- READING PASSAGE -

— begin —

Re: [RFC] fhandle implementation.

From: Neil Brown (neilb@cse.unsw.edu.au)
Date: Tue Jun 20 2000 - 19:15:09 EST


On Friday June 16, aviro@redhat.com wrote:
>
>
>
> On Fri, 16 Jun 2000, Neil Brown wrote:
>
> > "base", if non-NULL, means "make sure that the returned dentry is a
> > descendant of "base".
>
> Bzzzert. Wrong. If you want that at all, at least do it right. _If_
> we want these games with the subtrees - let's create a vfsmount for each
> export and pass it as an argument. That, BTW, will solve the problem
> with umounting exported filesystems (if you don't want it - also fine, we
> can always bump the ->mnt_count on original vfsmount of export
> point).

Sorry, but I don't get this at all.

As far as I can see, filesystems need to know nothing about
mountpoints and vfsmounts and the like. They simply present trees of
directories with otherthings (files/symlinks/etc) attached at various
points. Any knowledge about how they are layered together is kept up
above in the VFS layer.

— end —

- WHAT THE EXERCISE ASKS -
Write out the part of the message that runs from "Sorry, but I" to "the VFS layer.". The rows that follow are separate material and have no connection to the message.

(Records from a data source)
— begin —

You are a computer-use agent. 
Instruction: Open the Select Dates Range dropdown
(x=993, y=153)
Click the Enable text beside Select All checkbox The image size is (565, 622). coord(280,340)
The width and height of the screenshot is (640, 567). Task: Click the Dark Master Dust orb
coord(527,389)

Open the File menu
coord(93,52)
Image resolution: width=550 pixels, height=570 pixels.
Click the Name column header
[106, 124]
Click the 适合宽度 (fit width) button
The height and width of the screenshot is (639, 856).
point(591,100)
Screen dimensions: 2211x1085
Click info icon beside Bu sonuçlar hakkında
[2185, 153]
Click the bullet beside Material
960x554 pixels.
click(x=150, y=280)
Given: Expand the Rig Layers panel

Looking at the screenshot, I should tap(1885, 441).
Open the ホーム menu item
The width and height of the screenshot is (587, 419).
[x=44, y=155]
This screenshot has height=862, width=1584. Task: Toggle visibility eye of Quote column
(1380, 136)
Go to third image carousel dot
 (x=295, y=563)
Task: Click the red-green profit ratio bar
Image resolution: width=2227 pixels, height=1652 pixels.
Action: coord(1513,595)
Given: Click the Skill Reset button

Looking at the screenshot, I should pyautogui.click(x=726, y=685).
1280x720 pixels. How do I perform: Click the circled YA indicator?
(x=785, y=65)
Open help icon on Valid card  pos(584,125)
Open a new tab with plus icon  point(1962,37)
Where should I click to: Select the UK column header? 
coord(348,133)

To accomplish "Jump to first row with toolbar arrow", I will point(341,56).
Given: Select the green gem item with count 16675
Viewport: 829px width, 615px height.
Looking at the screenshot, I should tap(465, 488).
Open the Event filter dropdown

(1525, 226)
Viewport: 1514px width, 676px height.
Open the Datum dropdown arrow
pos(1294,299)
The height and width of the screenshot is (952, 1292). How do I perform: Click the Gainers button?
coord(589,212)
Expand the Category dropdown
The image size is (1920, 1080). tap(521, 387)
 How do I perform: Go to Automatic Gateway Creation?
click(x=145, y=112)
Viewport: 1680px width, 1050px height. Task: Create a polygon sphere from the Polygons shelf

— end —

- THE SOLUTION -
Sorry, but I don't get this at all.

As far as I can see, filesystems need to know nothing about
mountpoints and vfsmounts and the like. They simply present trees of
directories with otherthings (files/symlinks/etc) attached at various
points. Any knowledge about how they are layered together is kept up
above in the VFS layer.